▸ List of tasks:
**a)** In the WESKA passage, in which city did the two open a store?
**b)** Edit the part of the WESKA passage that opens with the words "While the instructional" and closes with "just as important.", putting "teachers" in place of "instructors".
**c)** Please carry the WESKA passage forward from its final sentence.

▸ Given passage:

The two have since debuted a sleek new website where customers can purchase their products, and they opened a store in a busy part of Arusha—the region’s largest city and a tourist destination. Their success also allowed them to purchase a plot of land which may find future use as a place to grow some of the ingredients they use in their products.

Charles credits her participation in WESKA as “the foundation of my venture into business.”

Connection with peers and professors is a key piece of the program

While the instructional aspects of WESKA are a central component of the program, students and instructors agree that working together with people from a wide range of countries and academic backgrounds is just as important.

“It’s exposure,” says participant Candace Chappelle (’15 MS). “We’re grad students; we’re in our little isolated spots, so it’s a nice time to meet other people, see how ideas can come together, and how you build off them.”

“Networking with different people is one of the big benefits,” says Sean Murray (’22 Mech. Eng.), who participated in WESKA last year. “It’s very valuable to know a whole bunch of people in a wide variety of areas.”

▸ Data records:
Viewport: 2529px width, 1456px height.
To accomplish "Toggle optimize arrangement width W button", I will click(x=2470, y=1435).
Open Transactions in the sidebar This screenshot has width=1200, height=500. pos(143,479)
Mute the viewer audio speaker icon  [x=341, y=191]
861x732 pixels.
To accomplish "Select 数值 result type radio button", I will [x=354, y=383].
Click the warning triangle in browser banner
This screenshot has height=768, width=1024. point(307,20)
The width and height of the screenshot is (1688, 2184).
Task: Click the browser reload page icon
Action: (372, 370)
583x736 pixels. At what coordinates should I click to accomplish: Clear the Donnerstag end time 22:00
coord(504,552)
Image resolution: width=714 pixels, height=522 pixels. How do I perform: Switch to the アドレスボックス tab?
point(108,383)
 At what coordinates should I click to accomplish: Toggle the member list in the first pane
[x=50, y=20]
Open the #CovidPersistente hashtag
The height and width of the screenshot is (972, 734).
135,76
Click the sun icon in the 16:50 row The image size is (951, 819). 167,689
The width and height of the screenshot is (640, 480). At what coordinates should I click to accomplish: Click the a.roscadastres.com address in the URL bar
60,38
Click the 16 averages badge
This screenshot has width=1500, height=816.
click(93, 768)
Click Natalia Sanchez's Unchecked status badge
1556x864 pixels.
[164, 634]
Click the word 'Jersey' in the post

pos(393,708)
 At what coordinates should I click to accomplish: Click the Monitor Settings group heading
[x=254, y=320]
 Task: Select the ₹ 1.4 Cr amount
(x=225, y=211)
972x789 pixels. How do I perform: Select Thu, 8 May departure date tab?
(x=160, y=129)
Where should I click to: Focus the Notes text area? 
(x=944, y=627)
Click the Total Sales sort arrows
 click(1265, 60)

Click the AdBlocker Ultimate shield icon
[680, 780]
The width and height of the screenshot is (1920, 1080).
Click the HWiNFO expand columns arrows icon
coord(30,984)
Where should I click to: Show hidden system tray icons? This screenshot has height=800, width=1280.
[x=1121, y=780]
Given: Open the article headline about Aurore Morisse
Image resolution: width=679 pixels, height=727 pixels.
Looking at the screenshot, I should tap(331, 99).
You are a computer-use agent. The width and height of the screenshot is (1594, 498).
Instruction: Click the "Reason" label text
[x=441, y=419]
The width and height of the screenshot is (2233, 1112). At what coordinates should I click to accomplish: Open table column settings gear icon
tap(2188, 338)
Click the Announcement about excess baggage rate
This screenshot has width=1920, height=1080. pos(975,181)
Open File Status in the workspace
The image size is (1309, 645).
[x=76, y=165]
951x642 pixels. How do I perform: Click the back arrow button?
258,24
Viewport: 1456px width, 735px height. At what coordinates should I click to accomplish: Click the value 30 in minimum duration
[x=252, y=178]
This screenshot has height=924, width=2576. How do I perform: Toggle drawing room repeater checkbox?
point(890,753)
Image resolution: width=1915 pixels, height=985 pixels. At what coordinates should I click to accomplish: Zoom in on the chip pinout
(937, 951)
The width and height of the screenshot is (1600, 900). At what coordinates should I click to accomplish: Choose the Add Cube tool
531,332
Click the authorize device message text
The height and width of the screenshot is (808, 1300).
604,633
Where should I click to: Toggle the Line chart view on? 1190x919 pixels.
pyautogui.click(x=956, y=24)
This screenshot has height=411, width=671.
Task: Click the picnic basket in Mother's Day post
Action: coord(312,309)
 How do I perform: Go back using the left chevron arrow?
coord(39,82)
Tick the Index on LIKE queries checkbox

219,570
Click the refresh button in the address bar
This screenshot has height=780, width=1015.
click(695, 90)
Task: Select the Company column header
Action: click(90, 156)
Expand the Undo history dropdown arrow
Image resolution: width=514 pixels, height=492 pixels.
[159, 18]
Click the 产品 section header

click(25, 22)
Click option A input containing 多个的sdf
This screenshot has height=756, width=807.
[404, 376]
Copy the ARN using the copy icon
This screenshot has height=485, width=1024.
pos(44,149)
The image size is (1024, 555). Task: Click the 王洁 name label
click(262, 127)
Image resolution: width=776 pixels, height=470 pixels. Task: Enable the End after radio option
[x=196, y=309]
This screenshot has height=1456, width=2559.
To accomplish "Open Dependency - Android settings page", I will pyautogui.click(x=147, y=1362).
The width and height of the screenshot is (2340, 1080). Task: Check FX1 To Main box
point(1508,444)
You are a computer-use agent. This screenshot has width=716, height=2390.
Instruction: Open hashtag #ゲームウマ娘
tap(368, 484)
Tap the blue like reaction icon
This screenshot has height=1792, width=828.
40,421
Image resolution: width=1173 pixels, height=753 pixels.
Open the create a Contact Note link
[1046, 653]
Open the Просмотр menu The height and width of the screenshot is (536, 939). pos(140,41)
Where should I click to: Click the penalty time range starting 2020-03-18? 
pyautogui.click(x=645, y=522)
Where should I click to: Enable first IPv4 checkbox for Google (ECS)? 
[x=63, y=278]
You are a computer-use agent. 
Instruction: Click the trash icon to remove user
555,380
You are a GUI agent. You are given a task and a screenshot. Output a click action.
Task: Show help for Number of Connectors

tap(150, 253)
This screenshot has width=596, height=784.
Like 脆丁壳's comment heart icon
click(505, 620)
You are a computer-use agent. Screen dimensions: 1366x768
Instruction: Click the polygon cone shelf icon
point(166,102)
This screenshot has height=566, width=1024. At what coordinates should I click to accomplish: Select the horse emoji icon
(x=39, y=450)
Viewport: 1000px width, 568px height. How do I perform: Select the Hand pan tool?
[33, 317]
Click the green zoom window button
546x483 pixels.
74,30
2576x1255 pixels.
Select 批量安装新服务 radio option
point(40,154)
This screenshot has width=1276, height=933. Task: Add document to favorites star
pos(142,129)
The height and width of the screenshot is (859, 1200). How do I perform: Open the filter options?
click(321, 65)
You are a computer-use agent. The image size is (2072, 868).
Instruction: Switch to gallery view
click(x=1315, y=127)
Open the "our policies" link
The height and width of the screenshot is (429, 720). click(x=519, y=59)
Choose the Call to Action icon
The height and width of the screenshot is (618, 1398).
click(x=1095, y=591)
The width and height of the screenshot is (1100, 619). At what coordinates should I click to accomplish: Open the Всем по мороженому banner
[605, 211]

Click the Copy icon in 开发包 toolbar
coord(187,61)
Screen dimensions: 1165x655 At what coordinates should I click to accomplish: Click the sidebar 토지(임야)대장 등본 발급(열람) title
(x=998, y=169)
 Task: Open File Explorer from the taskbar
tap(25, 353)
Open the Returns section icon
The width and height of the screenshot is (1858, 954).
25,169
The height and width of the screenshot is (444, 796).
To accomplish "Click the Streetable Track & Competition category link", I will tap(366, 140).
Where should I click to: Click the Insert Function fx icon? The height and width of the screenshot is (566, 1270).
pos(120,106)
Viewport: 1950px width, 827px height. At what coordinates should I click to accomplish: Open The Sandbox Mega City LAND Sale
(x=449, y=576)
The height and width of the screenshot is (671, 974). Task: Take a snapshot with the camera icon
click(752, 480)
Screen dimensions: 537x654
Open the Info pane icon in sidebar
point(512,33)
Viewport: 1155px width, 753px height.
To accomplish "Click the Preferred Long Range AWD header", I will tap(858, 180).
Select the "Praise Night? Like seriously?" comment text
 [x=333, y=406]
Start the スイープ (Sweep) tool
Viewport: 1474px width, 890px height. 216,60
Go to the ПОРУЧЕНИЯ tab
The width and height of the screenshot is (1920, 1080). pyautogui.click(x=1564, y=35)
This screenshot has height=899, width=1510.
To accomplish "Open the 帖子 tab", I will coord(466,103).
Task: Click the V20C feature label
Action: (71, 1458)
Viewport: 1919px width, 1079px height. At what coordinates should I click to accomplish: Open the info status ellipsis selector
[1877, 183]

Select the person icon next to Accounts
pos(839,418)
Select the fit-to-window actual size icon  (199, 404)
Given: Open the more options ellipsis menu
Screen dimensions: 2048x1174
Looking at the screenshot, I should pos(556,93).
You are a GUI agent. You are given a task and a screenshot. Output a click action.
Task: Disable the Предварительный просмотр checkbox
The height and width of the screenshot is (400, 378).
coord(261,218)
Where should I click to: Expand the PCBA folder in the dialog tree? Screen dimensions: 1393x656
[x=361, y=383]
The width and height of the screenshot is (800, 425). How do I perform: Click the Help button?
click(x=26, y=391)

▸ Task results:
**a)** Arusha

**b)**
While the instructional aspects of WESKA are a central component of the program, students and teachers agree that working together with people from a wide range of countries and academic backgrounds is just as important.

**c)**
Murray says even after the program concluded, instructors he’d met during WESKA continued to offer help and advice.

Sahaym says the connections are deeper than professional once the program ends.

“We all come from diverse backgrounds—I mean, I can see 20 countries represented over here—but we leave as colleagues and friends forever,” he says.


WESKA was launched in 2018. The program is supported by Huber Chair’s funds. Professor Arvin Sahaym holds the Huber Dean’s Fellowship in Entrepreneurship. The chair and fellowship were established with funds from the estate of the late James Huber (’66, ’70) and his family. Huber was president and owner of ATCON Services, Inc. in the Seattle area and owned/co-owned other Pacific Northwest Businesses.